• Activity: Without changing anything, copy out each entry.

• Information:

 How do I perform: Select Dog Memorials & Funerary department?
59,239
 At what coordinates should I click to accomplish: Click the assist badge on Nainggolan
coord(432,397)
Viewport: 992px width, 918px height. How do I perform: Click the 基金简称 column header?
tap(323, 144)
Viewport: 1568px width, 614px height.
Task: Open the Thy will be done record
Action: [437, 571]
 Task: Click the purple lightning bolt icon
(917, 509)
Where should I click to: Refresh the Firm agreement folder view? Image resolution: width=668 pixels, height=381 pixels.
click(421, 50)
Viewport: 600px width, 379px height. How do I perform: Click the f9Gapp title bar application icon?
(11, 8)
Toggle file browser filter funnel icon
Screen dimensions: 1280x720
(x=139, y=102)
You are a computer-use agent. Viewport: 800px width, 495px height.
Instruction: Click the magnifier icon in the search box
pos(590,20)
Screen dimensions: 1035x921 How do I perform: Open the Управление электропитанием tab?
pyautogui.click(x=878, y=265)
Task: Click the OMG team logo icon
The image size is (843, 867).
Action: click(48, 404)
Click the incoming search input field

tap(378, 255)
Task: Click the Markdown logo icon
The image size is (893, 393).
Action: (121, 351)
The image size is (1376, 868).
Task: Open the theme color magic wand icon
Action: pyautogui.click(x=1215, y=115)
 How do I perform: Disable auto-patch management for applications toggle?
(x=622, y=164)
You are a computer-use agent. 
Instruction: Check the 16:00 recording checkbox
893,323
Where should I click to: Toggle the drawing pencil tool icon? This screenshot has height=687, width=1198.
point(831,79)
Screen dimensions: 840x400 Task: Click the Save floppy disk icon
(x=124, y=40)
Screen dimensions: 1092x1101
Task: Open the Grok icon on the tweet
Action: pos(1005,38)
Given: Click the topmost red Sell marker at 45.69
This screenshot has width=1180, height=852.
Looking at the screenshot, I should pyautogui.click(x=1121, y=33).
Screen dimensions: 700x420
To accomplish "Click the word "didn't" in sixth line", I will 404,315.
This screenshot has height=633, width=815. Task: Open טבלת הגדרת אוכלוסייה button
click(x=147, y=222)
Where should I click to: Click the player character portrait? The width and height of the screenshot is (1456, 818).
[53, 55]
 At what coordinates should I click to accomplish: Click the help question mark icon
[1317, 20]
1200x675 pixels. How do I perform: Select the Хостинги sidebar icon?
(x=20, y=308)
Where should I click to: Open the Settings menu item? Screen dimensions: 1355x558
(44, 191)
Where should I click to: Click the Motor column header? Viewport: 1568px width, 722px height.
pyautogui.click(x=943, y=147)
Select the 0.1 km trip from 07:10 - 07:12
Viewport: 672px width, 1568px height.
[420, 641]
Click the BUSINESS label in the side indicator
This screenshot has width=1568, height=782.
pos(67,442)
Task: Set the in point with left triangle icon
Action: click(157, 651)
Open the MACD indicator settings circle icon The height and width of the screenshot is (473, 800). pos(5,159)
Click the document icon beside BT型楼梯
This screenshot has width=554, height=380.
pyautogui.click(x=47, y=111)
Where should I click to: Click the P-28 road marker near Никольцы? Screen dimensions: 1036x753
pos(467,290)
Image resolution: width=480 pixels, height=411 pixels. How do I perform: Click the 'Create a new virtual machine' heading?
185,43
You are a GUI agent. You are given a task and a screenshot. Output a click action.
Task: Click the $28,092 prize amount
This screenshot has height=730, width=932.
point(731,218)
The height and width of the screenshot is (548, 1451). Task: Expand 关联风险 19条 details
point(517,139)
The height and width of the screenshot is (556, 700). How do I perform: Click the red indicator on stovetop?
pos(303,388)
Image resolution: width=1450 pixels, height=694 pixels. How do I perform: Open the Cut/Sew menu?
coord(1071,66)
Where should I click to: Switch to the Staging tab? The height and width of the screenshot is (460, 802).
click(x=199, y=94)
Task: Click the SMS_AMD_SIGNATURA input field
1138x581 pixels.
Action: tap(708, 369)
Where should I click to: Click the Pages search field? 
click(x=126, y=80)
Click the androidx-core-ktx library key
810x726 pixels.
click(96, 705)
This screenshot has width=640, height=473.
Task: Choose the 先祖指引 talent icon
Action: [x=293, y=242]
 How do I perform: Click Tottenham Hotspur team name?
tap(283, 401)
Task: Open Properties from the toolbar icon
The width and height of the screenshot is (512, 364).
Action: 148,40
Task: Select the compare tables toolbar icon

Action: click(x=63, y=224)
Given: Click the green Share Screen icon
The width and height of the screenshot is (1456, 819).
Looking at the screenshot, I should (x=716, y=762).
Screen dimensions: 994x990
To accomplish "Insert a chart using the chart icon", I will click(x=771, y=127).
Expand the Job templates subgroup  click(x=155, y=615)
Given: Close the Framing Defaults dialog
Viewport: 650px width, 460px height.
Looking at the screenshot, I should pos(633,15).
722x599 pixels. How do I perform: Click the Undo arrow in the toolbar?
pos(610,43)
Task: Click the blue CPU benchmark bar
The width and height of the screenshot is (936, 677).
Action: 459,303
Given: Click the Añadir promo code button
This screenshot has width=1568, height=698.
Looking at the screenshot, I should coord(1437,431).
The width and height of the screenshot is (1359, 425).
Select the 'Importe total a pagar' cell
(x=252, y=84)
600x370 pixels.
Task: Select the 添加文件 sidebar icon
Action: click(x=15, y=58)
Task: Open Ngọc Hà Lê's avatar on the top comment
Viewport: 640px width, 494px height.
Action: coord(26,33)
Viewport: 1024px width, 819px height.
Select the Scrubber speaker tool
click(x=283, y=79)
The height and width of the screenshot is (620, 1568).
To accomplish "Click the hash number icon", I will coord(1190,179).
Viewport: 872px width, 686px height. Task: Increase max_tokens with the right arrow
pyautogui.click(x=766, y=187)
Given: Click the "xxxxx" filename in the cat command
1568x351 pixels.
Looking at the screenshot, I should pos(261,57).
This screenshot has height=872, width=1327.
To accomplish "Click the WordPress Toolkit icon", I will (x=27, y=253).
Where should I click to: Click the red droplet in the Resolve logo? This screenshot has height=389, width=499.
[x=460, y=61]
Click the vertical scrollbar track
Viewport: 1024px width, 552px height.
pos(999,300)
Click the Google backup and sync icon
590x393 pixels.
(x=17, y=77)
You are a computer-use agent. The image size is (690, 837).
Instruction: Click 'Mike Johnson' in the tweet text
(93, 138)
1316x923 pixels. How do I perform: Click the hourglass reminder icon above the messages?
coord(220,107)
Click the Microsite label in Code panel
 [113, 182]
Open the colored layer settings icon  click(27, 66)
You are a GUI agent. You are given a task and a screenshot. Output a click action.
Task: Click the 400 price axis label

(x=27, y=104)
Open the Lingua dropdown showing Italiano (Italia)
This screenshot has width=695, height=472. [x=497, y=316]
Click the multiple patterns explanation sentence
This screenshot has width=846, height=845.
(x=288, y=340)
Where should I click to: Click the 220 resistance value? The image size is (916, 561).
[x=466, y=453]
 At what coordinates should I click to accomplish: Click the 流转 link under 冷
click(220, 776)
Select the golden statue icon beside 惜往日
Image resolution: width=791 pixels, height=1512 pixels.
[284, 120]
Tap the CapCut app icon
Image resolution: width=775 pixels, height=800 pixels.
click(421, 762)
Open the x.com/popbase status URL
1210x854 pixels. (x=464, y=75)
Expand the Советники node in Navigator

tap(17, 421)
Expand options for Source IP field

• Finished exercise:
 How do I perform: Select Dog Memorials & Funerary department?
59,239
 At what coordinates should I click to accomplish: Click the assist badge on Nainggolan
coord(432,397)
Viewport: 992px width, 918px height. How do I perform: Click the 基金简称 column header?
tap(323, 144)
Viewport: 1568px width, 614px height.
Task: Open the Thy will be done record
Action: [437, 571]
 Task: Click the purple lightning bolt icon
(917, 509)
Where should I click to: Refresh the Firm agreement folder view? Image resolution: width=668 pixels, height=381 pixels.
click(421, 50)
Viewport: 600px width, 379px height. How do I perform: Click the f9Gapp title bar application icon?
(11, 8)
Toggle file browser filter funnel icon
Screen dimensions: 1280x720
(x=139, y=102)
You are a computer-use agent. Viewport: 800px width, 495px height.
Instruction: Click the magnifier icon in the search box
pos(590,20)
Screen dimensions: 1035x921 How do I perform: Open the Управление электропитанием tab?
pyautogui.click(x=878, y=265)
Task: Click the OMG team logo icon
The image size is (843, 867).
Action: click(48, 404)
Click the incoming search input field

tap(378, 255)
Task: Click the Markdown logo icon
The image size is (893, 393).
Action: (121, 351)
The image size is (1376, 868).
Task: Open the theme color magic wand icon
Action: pyautogui.click(x=1215, y=115)
 How do I perform: Disable auto-patch management for applications toggle?
(x=622, y=164)
You are a computer-use agent. 
Instruction: Check the 16:00 recording checkbox
893,323
Where should I click to: Toggle the drawing pencil tool icon? This screenshot has height=687, width=1198.
point(831,79)
Screen dimensions: 840x400 Task: Click the Save floppy disk icon
(x=124, y=40)
Screen dimensions: 1092x1101
Task: Open the Grok icon on the tweet
Action: pos(1005,38)
Given: Click the topmost red Sell marker at 45.69
This screenshot has width=1180, height=852.
Looking at the screenshot, I should pyautogui.click(x=1121, y=33).
Screen dimensions: 700x420
To accomplish "Click the word "didn't" in sixth line", I will 404,315.
This screenshot has height=633, width=815. Task: Open טבלת הגדרת אוכלוסייה button
click(x=147, y=222)
Where should I click to: Click the player character portrait? The width and height of the screenshot is (1456, 818).
[53, 55]
 At what coordinates should I click to accomplish: Click the help question mark icon
[1317, 20]
1200x675 pixels. How do I perform: Select the Хостинги sidebar icon?
(x=20, y=308)
Where should I click to: Open the Settings menu item? Screen dimensions: 1355x558
(44, 191)
Where should I click to: Click the Motor column header? Viewport: 1568px width, 722px height.
pyautogui.click(x=943, y=147)
Select the 0.1 km trip from 07:10 - 07:12
Viewport: 672px width, 1568px height.
[420, 641]
Click the BUSINESS label in the side indicator
This screenshot has width=1568, height=782.
pos(67,442)
Task: Set the in point with left triangle icon
Action: click(157, 651)
Open the MACD indicator settings circle icon The height and width of the screenshot is (473, 800). pos(5,159)
Click the document icon beside BT型楼梯
This screenshot has width=554, height=380.
pyautogui.click(x=47, y=111)
Where should I click to: Click the P-28 road marker near Никольцы? Screen dimensions: 1036x753
pos(467,290)
Image resolution: width=480 pixels, height=411 pixels. How do I perform: Click the 'Create a new virtual machine' heading?
185,43
You are a GUI agent. You are given a task and a screenshot. Output a click action.
Task: Click the $28,092 prize amount
This screenshot has height=730, width=932.
point(731,218)
The height and width of the screenshot is (548, 1451). Task: Expand 关联风险 19条 details
point(517,139)
The height and width of the screenshot is (556, 700). How do I perform: Click the red indicator on stovetop?
pos(303,388)
Image resolution: width=1450 pixels, height=694 pixels. How do I perform: Open the Cut/Sew menu?
coord(1071,66)
Where should I click to: Switch to the Staging tab? The height and width of the screenshot is (460, 802).
click(x=199, y=94)
Task: Click the SMS_AMD_SIGNATURA input field
1138x581 pixels.
Action: tap(708, 369)
Where should I click to: Click the Pages search field? 
click(x=126, y=80)
Click the androidx-core-ktx library key
810x726 pixels.
click(96, 705)
This screenshot has width=640, height=473.
Task: Choose the 先祖指引 talent icon
Action: [x=293, y=242]
 How do I perform: Click Tottenham Hotspur team name?
tap(283, 401)
Task: Open Properties from the toolbar icon
The width and height of the screenshot is (512, 364).
Action: 148,40
Task: Select the compare tables toolbar icon

Action: click(x=63, y=224)
Given: Click the green Share Screen icon
The width and height of the screenshot is (1456, 819).
Looking at the screenshot, I should (x=716, y=762).
Screen dimensions: 994x990
To accomplish "Insert a chart using the chart icon", I will click(x=771, y=127).
Expand the Job templates subgroup  click(x=155, y=615)
Given: Close the Framing Defaults dialog
Viewport: 650px width, 460px height.
Looking at the screenshot, I should pos(633,15).
722x599 pixels. How do I perform: Click the Undo arrow in the toolbar?
pos(610,43)
Task: Click the blue CPU benchmark bar
The width and height of the screenshot is (936, 677).
Action: 459,303
Given: Click the Añadir promo code button
This screenshot has width=1568, height=698.
Looking at the screenshot, I should coord(1437,431).
The width and height of the screenshot is (1359, 425).
Select the 'Importe total a pagar' cell
(x=252, y=84)
600x370 pixels.
Task: Select the 添加文件 sidebar icon
Action: click(x=15, y=58)
Task: Open Ngọc Hà Lê's avatar on the top comment
Viewport: 640px width, 494px height.
Action: coord(26,33)
Viewport: 1024px width, 819px height.
Select the Scrubber speaker tool
click(x=283, y=79)
The height and width of the screenshot is (620, 1568).
To accomplish "Click the hash number icon", I will coord(1190,179).
Viewport: 872px width, 686px height. Task: Increase max_tokens with the right arrow
pyautogui.click(x=766, y=187)
Given: Click the "xxxxx" filename in the cat command
1568x351 pixels.
Looking at the screenshot, I should pos(261,57).
This screenshot has height=872, width=1327.
To accomplish "Click the WordPress Toolkit icon", I will (x=27, y=253).
Where should I click to: Click the red droplet in the Resolve logo? This screenshot has height=389, width=499.
[x=460, y=61]
Click the vertical scrollbar track
Viewport: 1024px width, 552px height.
pos(999,300)
Click the Google backup and sync icon
590x393 pixels.
(x=17, y=77)
You are a computer-use agent. The image size is (690, 837).
Instruction: Click 'Mike Johnson' in the tweet text
(93, 138)
1316x923 pixels. How do I perform: Click the hourglass reminder icon above the messages?
coord(220,107)
Click the Microsite label in Code panel
 [113, 182]
Open the colored layer settings icon  click(27, 66)
You are a GUI agent. You are given a task and a screenshot. Output a click action.
Task: Click the 400 price axis label

(x=27, y=104)
Open the Lingua dropdown showing Italiano (Italia)
This screenshot has width=695, height=472. [x=497, y=316]
Click the multiple patterns explanation sentence
This screenshot has width=846, height=845.
(x=288, y=340)
Where should I click to: Click the 220 resistance value? The image size is (916, 561).
[x=466, y=453]
 At what coordinates should I click to accomplish: Click the 流转 link under 冷
click(220, 776)
Select the golden statue icon beside 惜往日
Image resolution: width=791 pixels, height=1512 pixels.
[284, 120]
Tap the CapCut app icon
Image resolution: width=775 pixels, height=800 pixels.
click(421, 762)
Open the x.com/popbase status URL
1210x854 pixels. (x=464, y=75)
Expand the Советники node in Navigator

tap(17, 421)
Expand options for Source IP field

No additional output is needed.